Hi,
are these RPMs the ones I asked for in my previous message?? ;-)
JT
On 10 Dec 2008, at 08:07, Michel Jouvin wrote:
> Yves,
>
> We experienced such a behaviour (it was with reservations but I
> suspect it may be the same pb). You may give a try to the last
> snapshot built by Steve Traylen (but not officially released as part
> of gLite):
>
> http://eticssoft.web.cern.ch/eticssoft/repository/torquemaui/torque/2.3.0-2-2/
> http://eticssoft.web.cern.ch/eticssoft/repository/torquemaui/maui/3.2.6p20-10/
>
> We run it for a couple of month at GRIF and it solved all of our
> problems with typically 1500-2000 concurrent jobs running.
>
> Cheers,
>
> Michel
>
> --On mercredi 10 décembre 2008 07:01 +0100 Yves Kemp <[log in to unmask]
> > wrote:
>
>> Hi Ronald,
>>
>> thanks for the hint!
>> Unfortunately, it did not help: The files are recreated after a
>> couple
>> of minutes, and have only half the size, but the problem still
>> persists
>> as before, even if waiting for a longer time.
>>
>> Best
>>
>> Yves
>>
>> On 09.12.2008, at 21:20, Ronald Starink wrote:
>>
>>> Hi Yves,
>>>
>>> At Nikhef we also see this from time to time. It is caused by an
>>> internal table for Maui getting full. Our workaround is the
>>> following:
>>>
>>> service maui stop
>>> rm /var/spool/maui/maui.ck*
>>> service maui start
>>>
>>> Cheers,
>>> Ronald
>>>
>>>
>>> Yves Kemp wrote:
>>>> Dear all,
>>>>
>>>> we currently have a problem with Maui on one of our batch servers:
>>>> diagnose -f does not completely report the stanza below
>>>> GROUP
>>>> (5 unix groups are missing, although defined in the pbs server and
>>>> maui.cfg, and using resources)
>>>> QOS
>>>> No entry at all (even "QOS" is missing)
>>>> CLASS
>>>> The same as for QOS
>>>>
>>>> The problem appeared roughly one week ago.
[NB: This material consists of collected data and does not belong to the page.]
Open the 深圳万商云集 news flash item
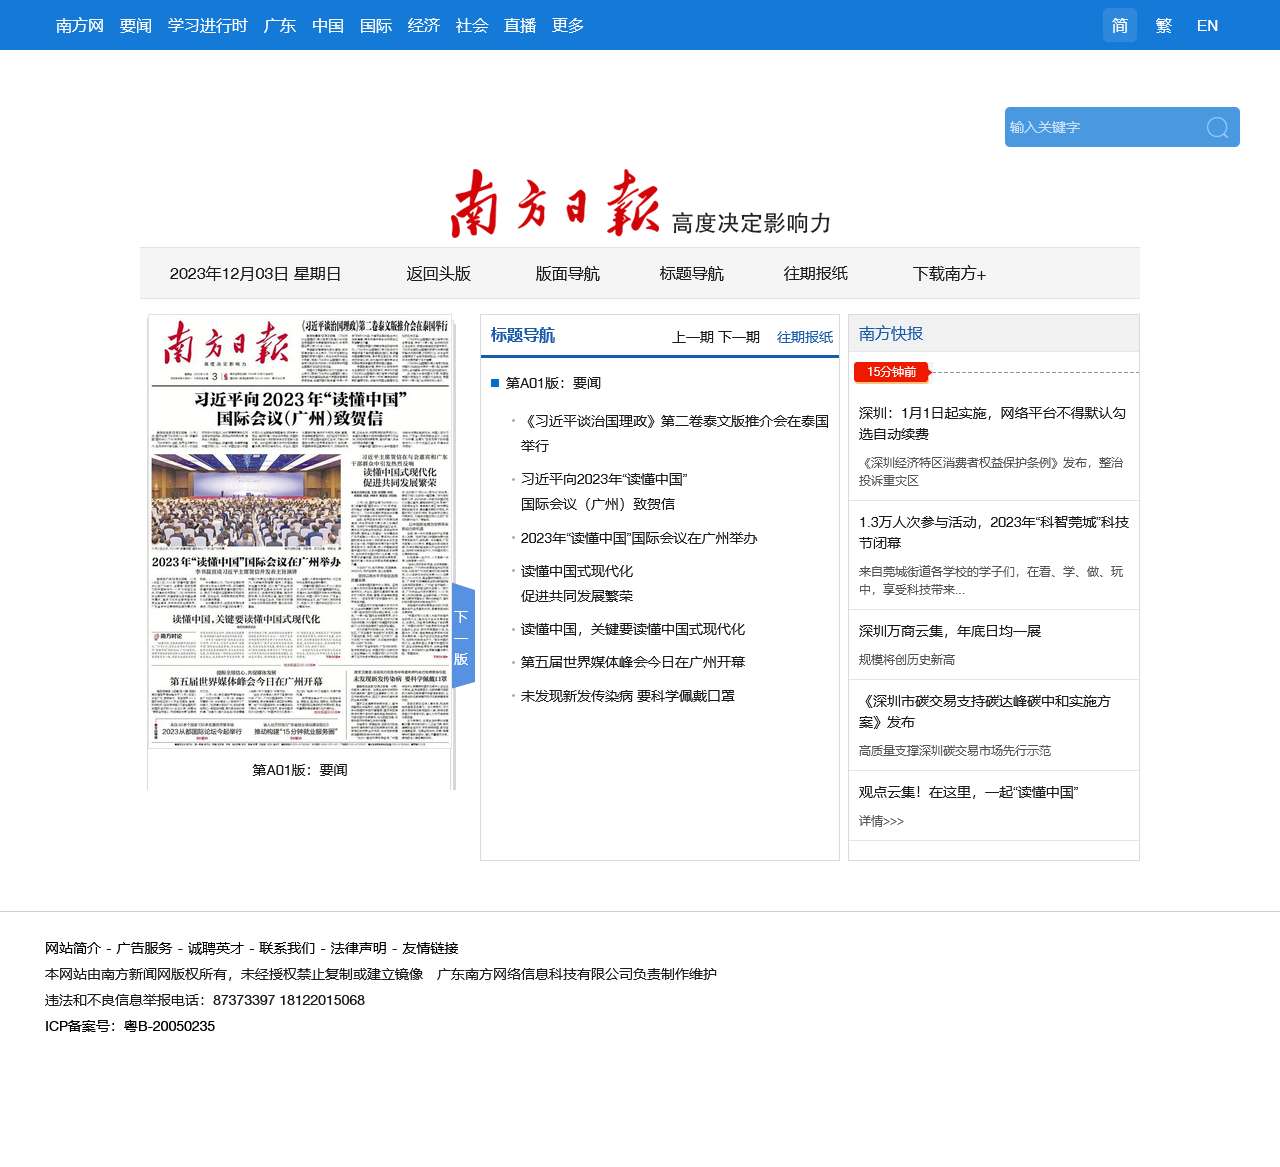1280x1167 pixels. coord(949,631)
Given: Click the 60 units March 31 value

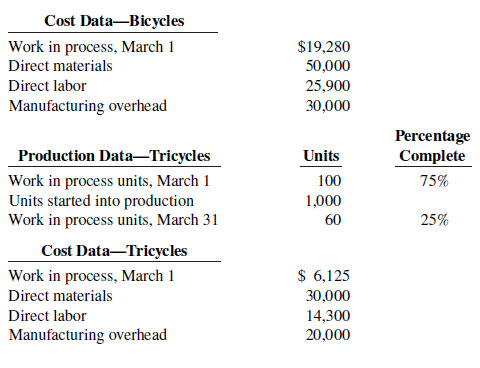Looking at the screenshot, I should click(x=333, y=220).
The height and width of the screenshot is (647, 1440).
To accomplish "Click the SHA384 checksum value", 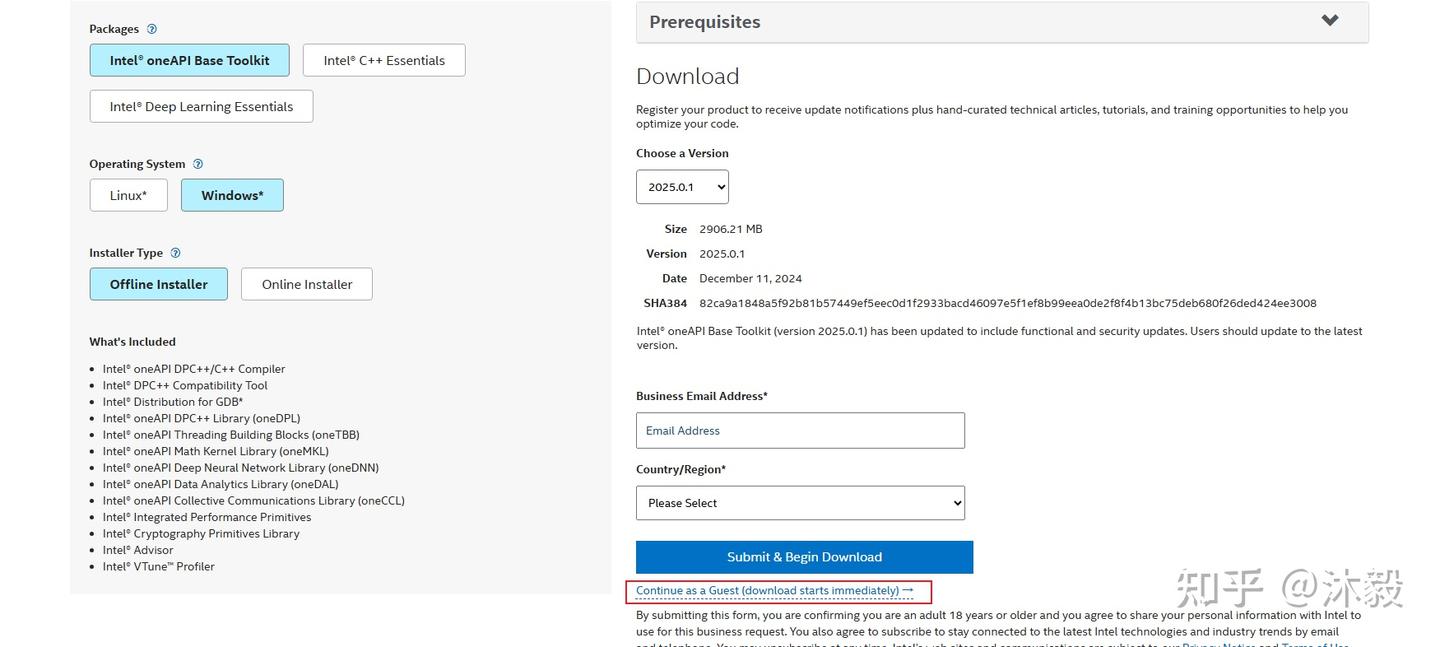I will click(x=1007, y=303).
Two events might be
>>>> correlated: We introduced new hardware shortly before, the system
>>>> was
>>>> under very heavy load (~5000 jobs in queue and running), and we
>>>> configured a second CE for some time, on a testing basis (now
>>>> removed,
>>>> PBS configuration reverted back).
>>>>
>>>> We run one CE (grid-ce3.desy.de) in front of this batch server.
>>>> Some
>>>> information relevant to the batch server:
>>>> glite-apel-pbs-2.0.5-2.noarch
>>>> maui-3.2.6p20-snap.1182974819.8.slc4.i386
>>>> maui-client-3.2.6p20-snap.1182974819.8.slc4.i386
>>>> maui-server-3.2.6p20-snap.1182974819.8.slc4.i386
>>>> torque-2.3.0-snap.200801151629.2cri.slc4.i386
>>>> torque-client-2.3.0-snap.200801151629.2cri.slc4.i386
>>>> torque-mom-2.3.0-snap.200801151629.2cri.slc4.i386
>>>> torque-server-2.3.0-snap.200801151629.2cri.slc4.i386
>>>> root@grid-batch3: [~] uname -a
>>>> Linux grid-batch3.desy.de 2.6.9-78.0.1.ELsmp #1 SMP Tue Aug 5
>>>> 12:59:28
>>>> CDT 2008 i686 i686 i386 GNU/Linux
>>>> root@grid-batch3: [~] cat /etc/issue
>>>> Scientific Linux SL release 4.4 (Beryllium)
>>>> Kernel \r on an \m
>>>>
>>>> An example output can be found here:
>>>> http://www.desy.de/~kemp/diagnose.txt
>>>>
>>>> I have put the config files here:
>>>> http://www.desy.de/~kemp/pbs_server.conf
>>>> http://www.desy.de/~kemp/maui.cfg
>>>> The information about the fairshare seems to be there, as shown
>>>> e.g. in
>>>> the file /var/spool/maui/stats/FS.1228780800
>>>> http://www.desy.de/~kemp/FS.1228780800
>>>> so we assume that scheduling is not affected (but we do not really
>>>> know...).
>>>>
>>>>
>>>> Does anyone have an idea what is going wrong?
>>>>
>>>> Thanks for any hint!
>>>>
>>>> Best
>>>>
>>>> Yves
>>>>
>>>> # Yves Kemp: [log in to unmask]
>>>> # DESY IT 2b/314, Notkestr. 85, D-22607 Hamburg
>>>> # FON: +49-(0)-40-8998-2318, FAX: +49-(0)-40-8994-2318
>>
>> # Yves Kemp: [log in to unmask]
>> # DESY IT 2b/314, Notkestr. 85, D-22607 Hamburg
>> # FON: +49-(0)-40-8998-2318, FAX: +49-(0)-40-8994-2318
>
>
>
> *************************************************************
> * Michel Jouvin Email : [log in to unmask] *
> * LAL / CNRS Tel : +33 1 64468932 *
> * B.P. 34 Fax : +33 1 69079404 *
> * 91898 Orsay Cedex *
> * France *
> *************************************************************
|